Triptolide inhibits migration and viability, and promotes apoptosis by targeting the PI3K/Akt signaling pathway via upregulation of miR‑125a‑5p in SW1353 human chondrosarcoma cells

Malignant chondrosarcoma is a rare type of bone cancer, for which an effective comprehensive treatment strategy is lacking. Triptolide (TPL) is an active chemical component originating from the Chinese herb Tripterygium wilfordii Hook F, which exerts inhibitory effects on various cancer cells. However, to the best of our knowledge, little is currently known about the effect of TPL on chondrosarcoma. In the present study, SW1353 human chondrosarcoma cells were used as in vitro cell model. Cell Counting Kit‑8, Annexin V/PI staining, wound healing assay, Transwell invasion assay and the detection of proinflammatory cytokines were performed to determine the effects of TPL on SW1353 chondrosarcoma cell viability, apoptosis, migration, invasion and inflammation. In addition, the protein expression levels of phosphorylated (p)‑PI3K, PI3K, p‑AKT and AKT were detected to determine whether TPL exerted its antitumor effects via the PI3K/Akt signaling pathway. Furthermore, the microRNA (miR)‑125a‑5p‑inhibitor was introduced into cells to determine whether TPL exerted its effect on SW1353 cells via miR‑125a‑5p.
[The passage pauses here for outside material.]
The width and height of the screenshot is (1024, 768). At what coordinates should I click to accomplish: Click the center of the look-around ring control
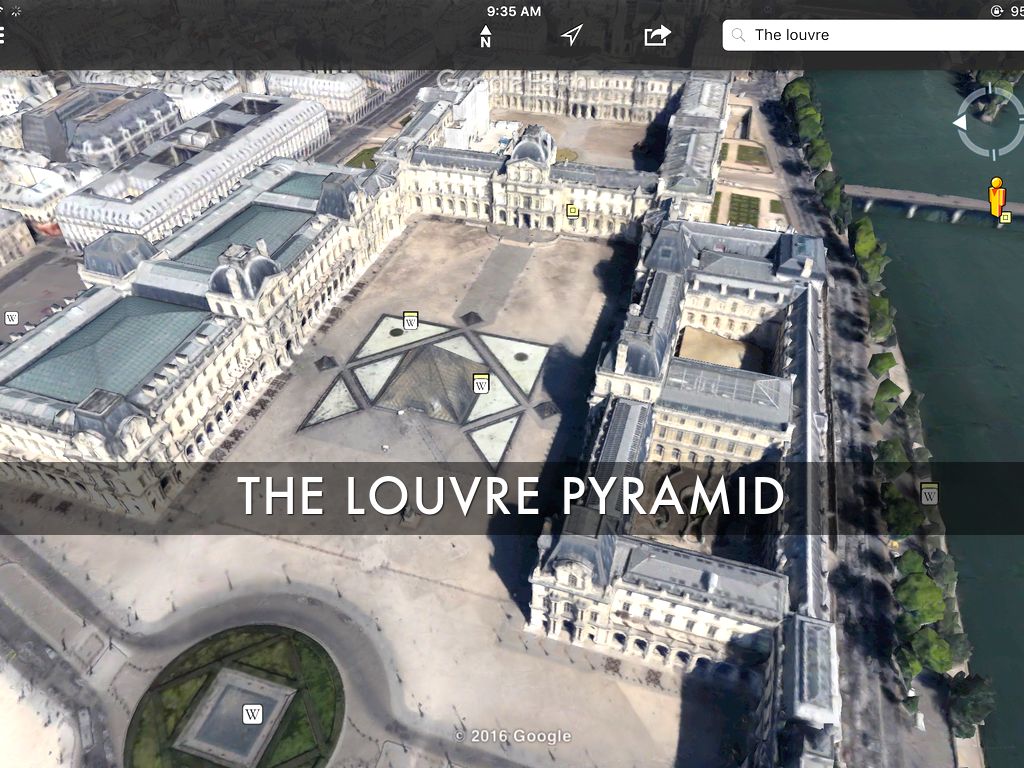click(x=990, y=122)
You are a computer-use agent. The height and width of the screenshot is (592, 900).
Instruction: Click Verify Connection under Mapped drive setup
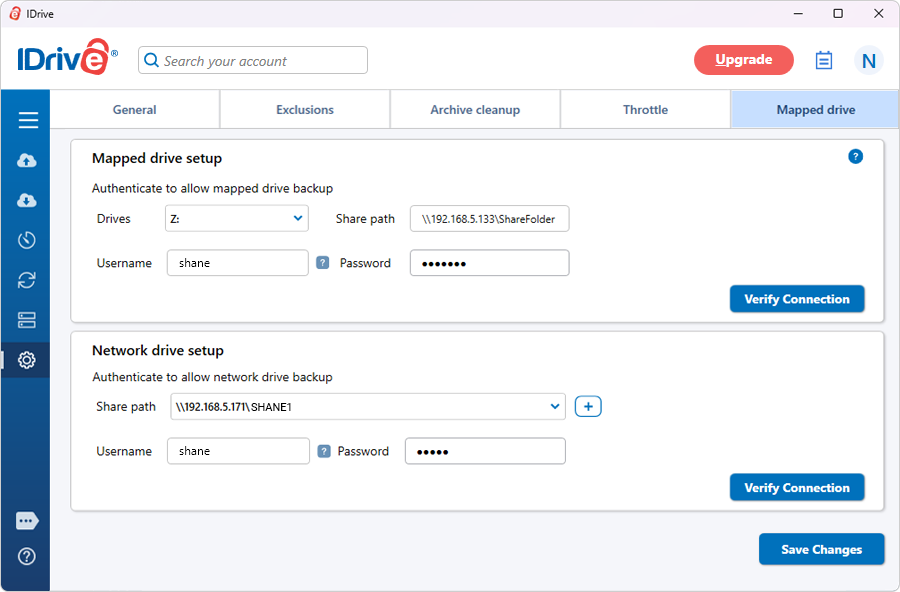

TPL inhibited SW1353 chondrosarcoma cell viability, migration, invasion and proinflammatory cytokine expression in a dose‑dependent manner. The most obvious effect observed in the current study was in the 50 nM TPL group. In addition, TPL inhibited PI3K/Akt signaling pathway activation and upregulated miR‑125a‑5p expression in a dose‑dependent manner. By contrast, miR‑125‑5p inhibition accelerated the viability, migration, invasion and proinflammatory cytokine expression of SW1353 cells compared with the control. Notably, miR‑125a‑5p inhibition reversed the effects of TPL on SW1353 cells. In conclusion, TPL exerted an antitumor effect on SW1353 human chondrosarcoma cells and miR‑125a‑5p served an essential role in inhibiting the tumorigenic phenotype of chondrosarcoma cells. TPL exerted its inhibitory effects on chondrosarcoma cells via upregulating miR‑125a‑5p and inhibiting the PI3K/Akt signaling pathway.